Report back every line in the data that includes the string "agent".

Stored items:
==============================
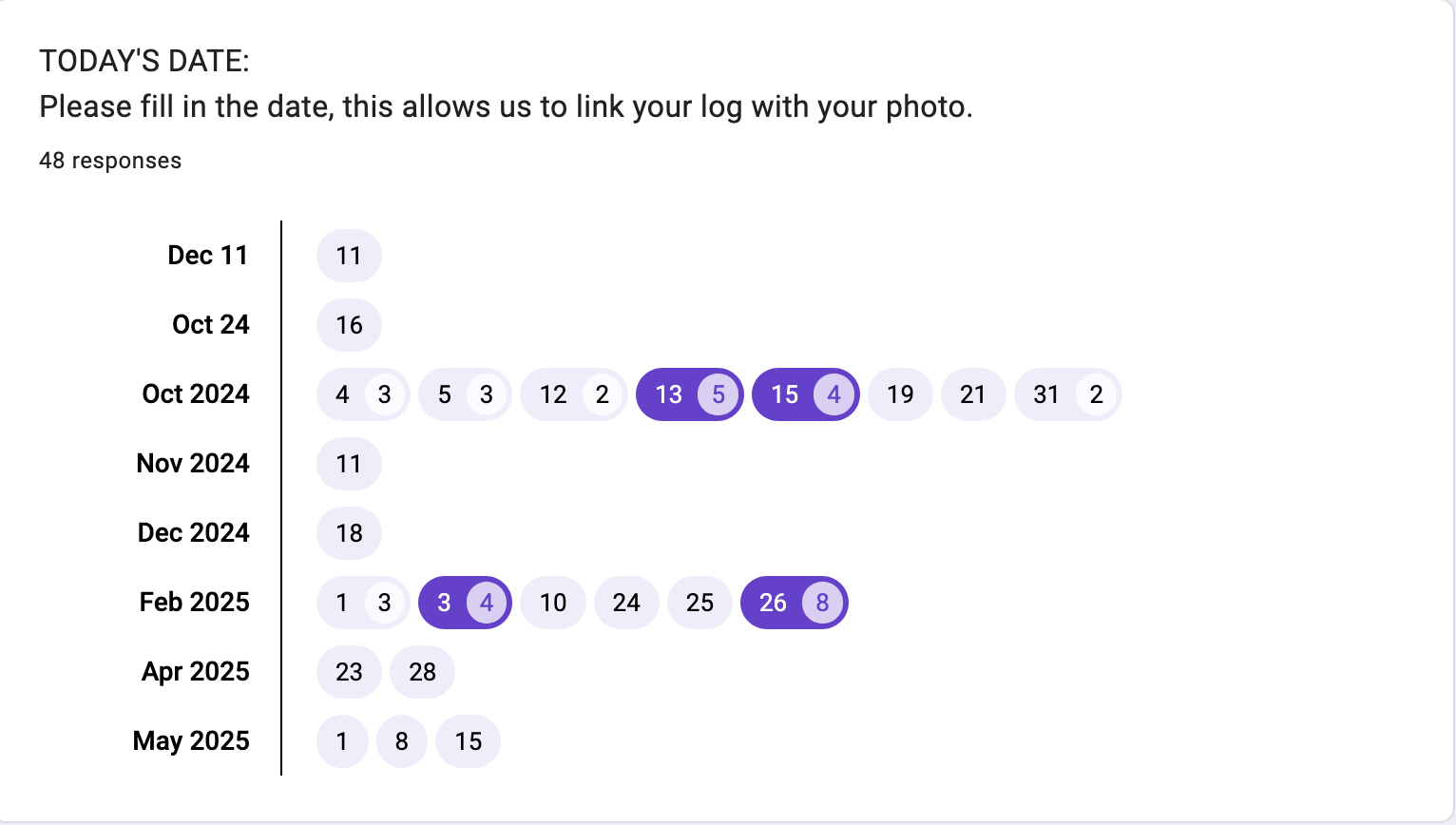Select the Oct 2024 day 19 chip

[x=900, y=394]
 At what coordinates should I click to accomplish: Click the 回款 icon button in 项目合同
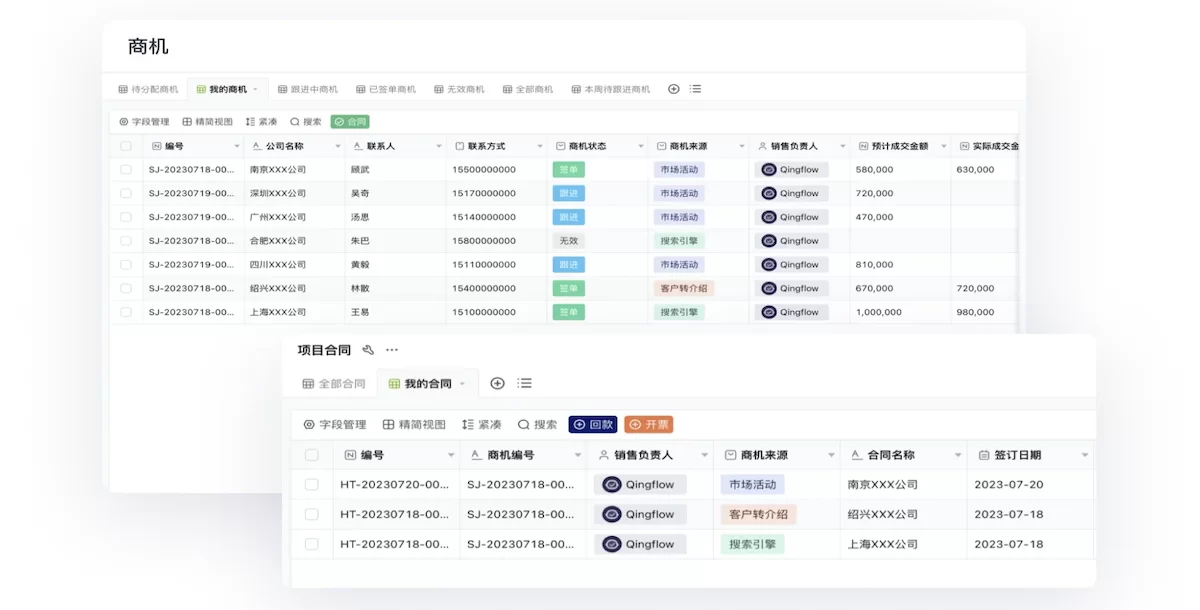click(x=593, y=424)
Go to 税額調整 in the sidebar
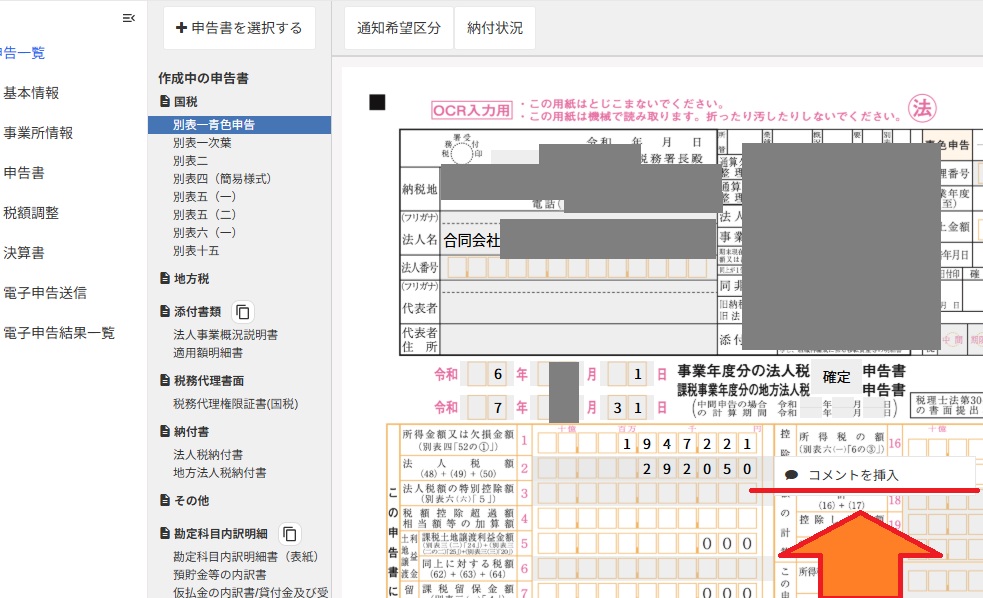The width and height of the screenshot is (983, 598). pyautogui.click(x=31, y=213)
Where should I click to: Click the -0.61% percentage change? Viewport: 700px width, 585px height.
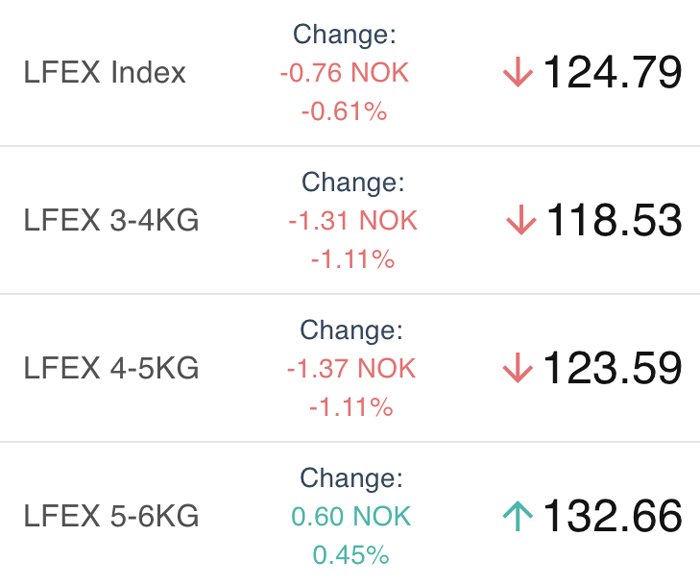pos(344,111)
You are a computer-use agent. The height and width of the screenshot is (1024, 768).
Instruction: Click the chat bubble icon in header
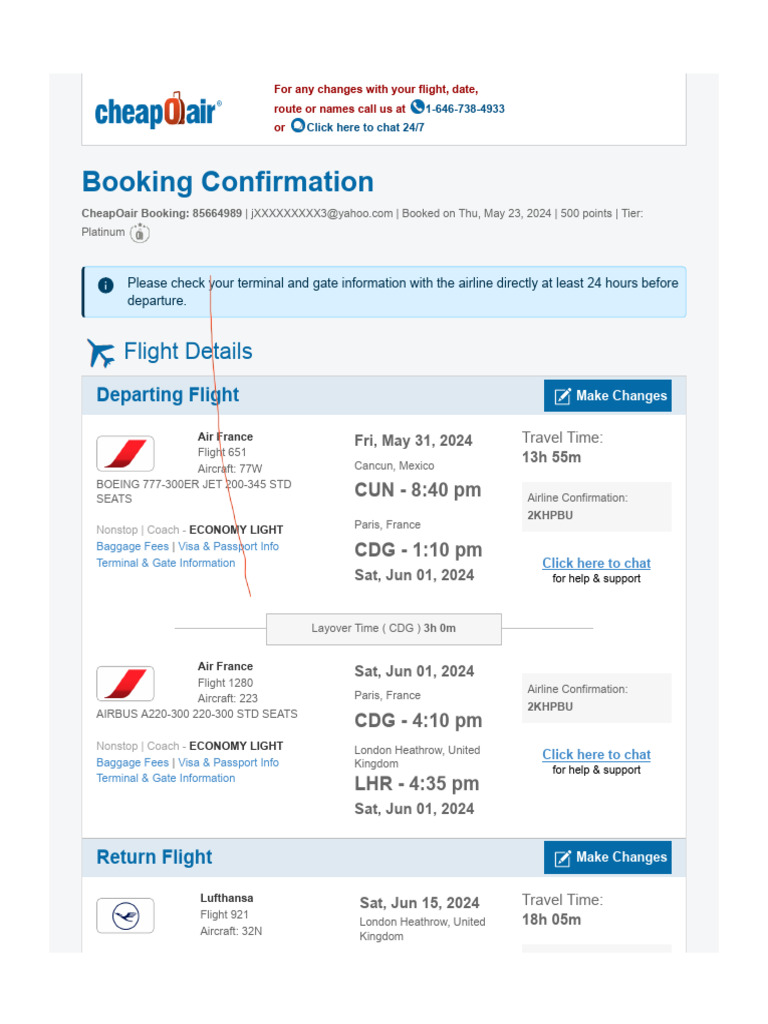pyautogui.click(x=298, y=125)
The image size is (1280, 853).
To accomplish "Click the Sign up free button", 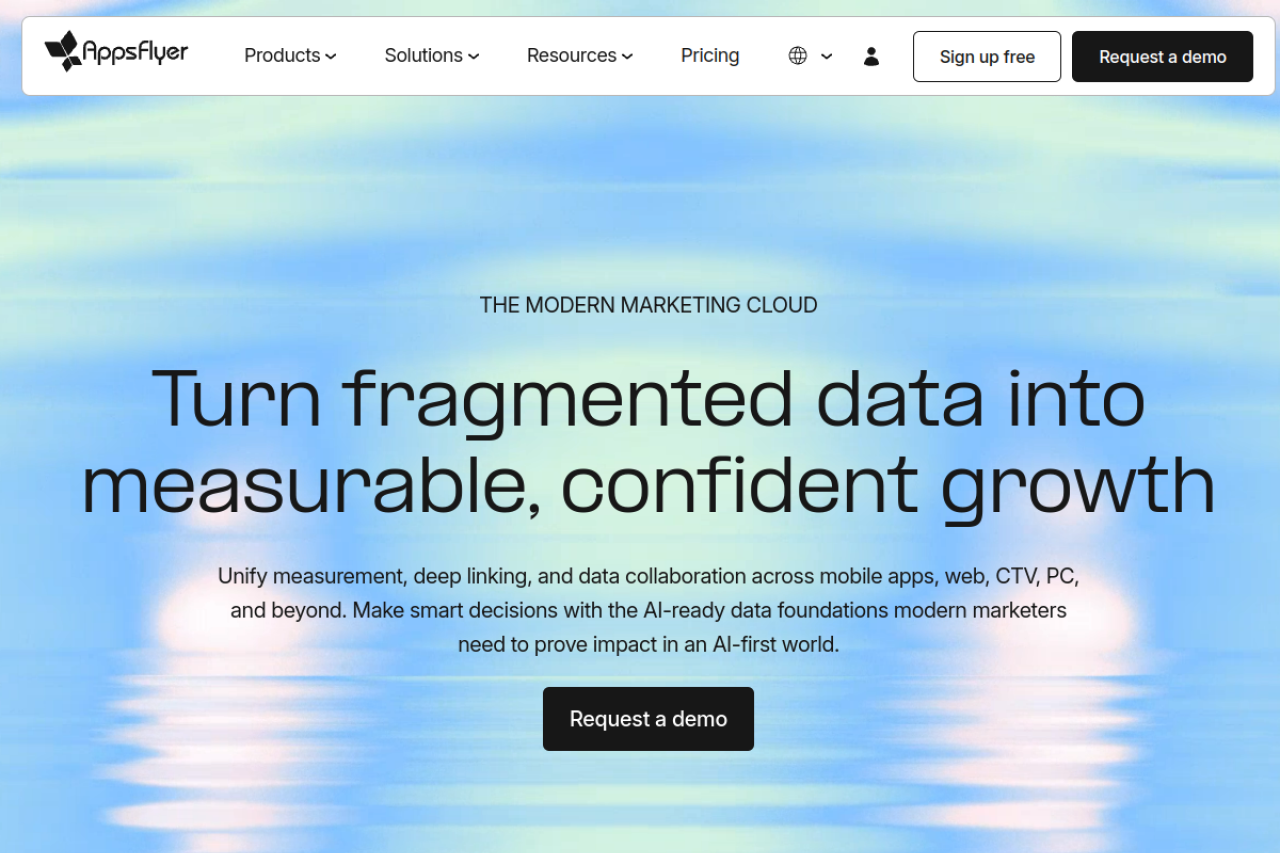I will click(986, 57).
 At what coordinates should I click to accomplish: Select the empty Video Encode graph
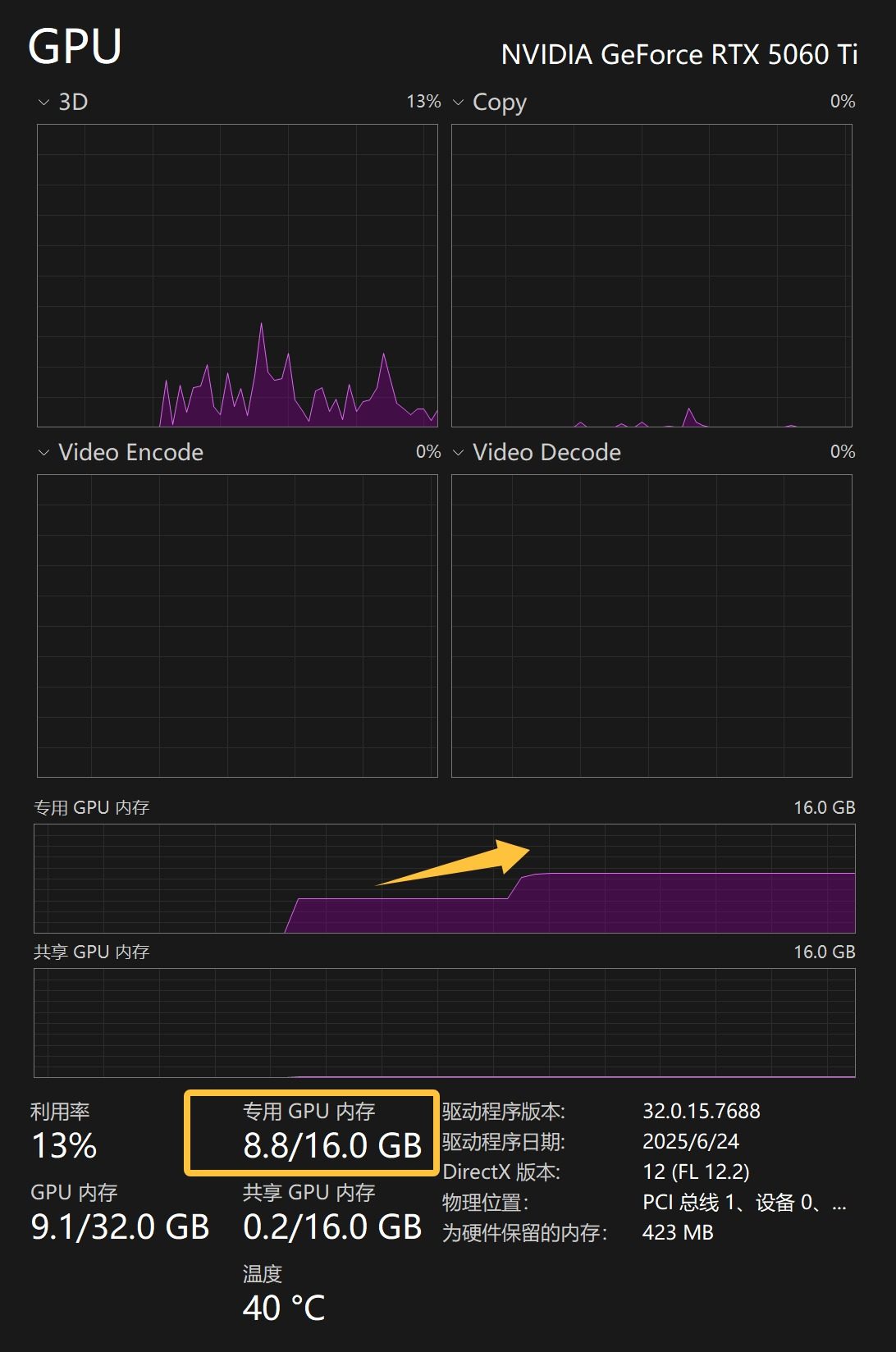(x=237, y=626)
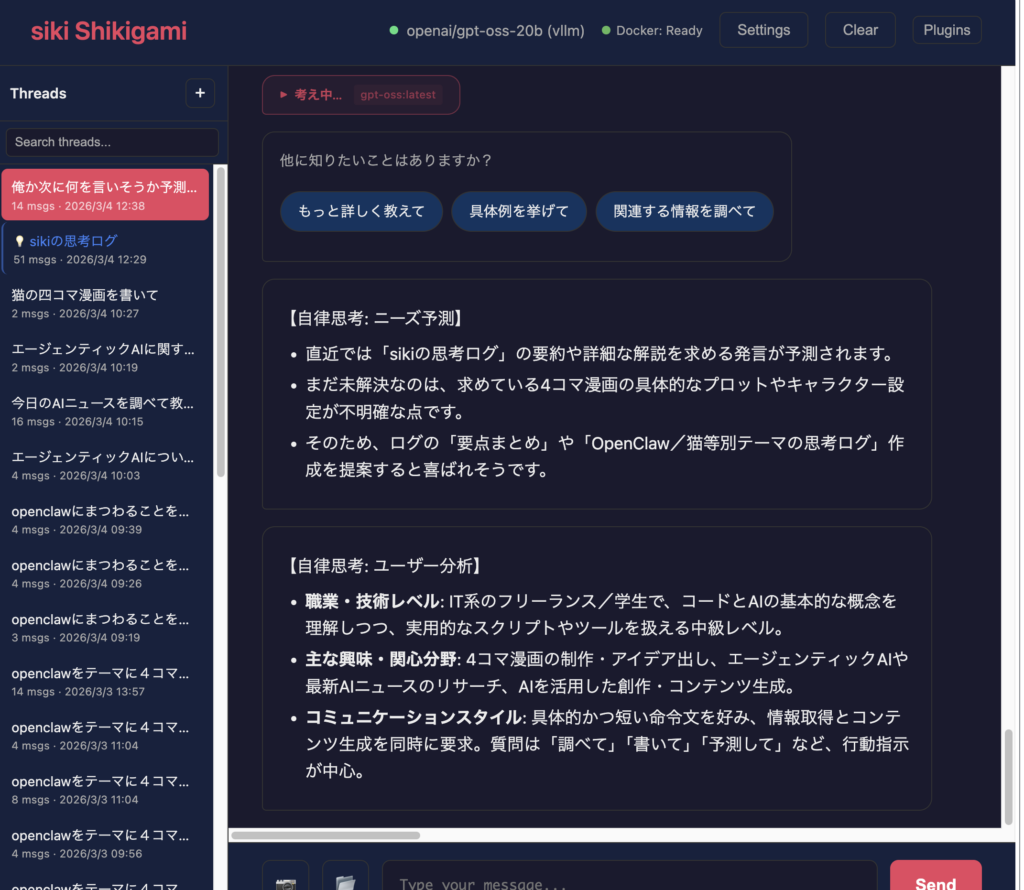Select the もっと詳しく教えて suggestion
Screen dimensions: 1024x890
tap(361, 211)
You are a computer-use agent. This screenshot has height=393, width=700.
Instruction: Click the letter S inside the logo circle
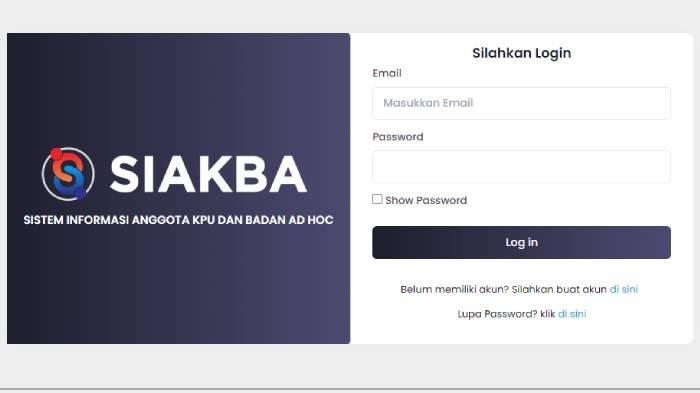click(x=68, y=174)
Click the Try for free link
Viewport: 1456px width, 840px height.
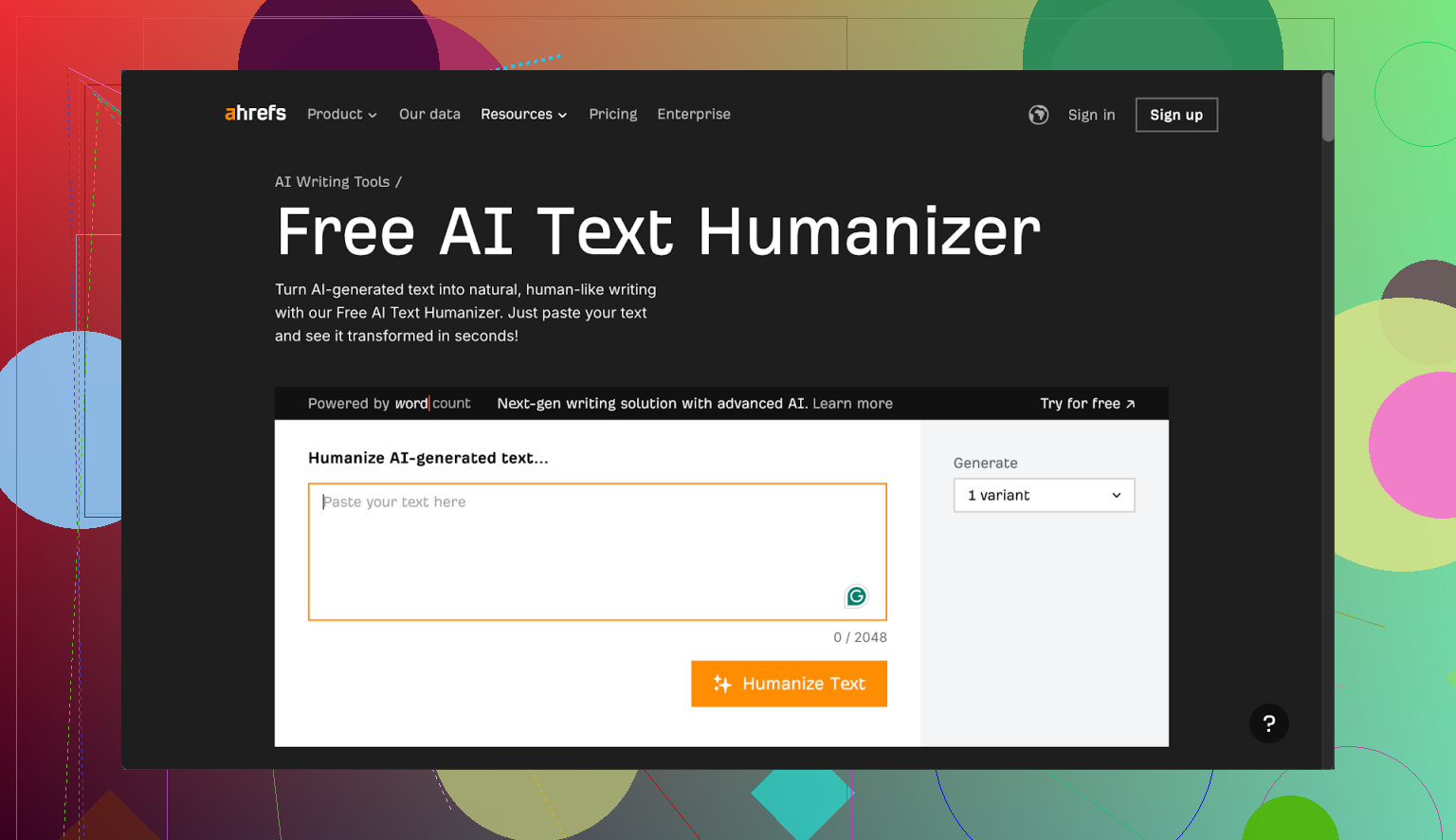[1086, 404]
==============================
# [ANSWER FOR THIS EXERCISE]
You are a computer-use agent. The height and width of the screenshot is (1024, 768).
You are a computer-use agent. This screenshot has height=393, width=700.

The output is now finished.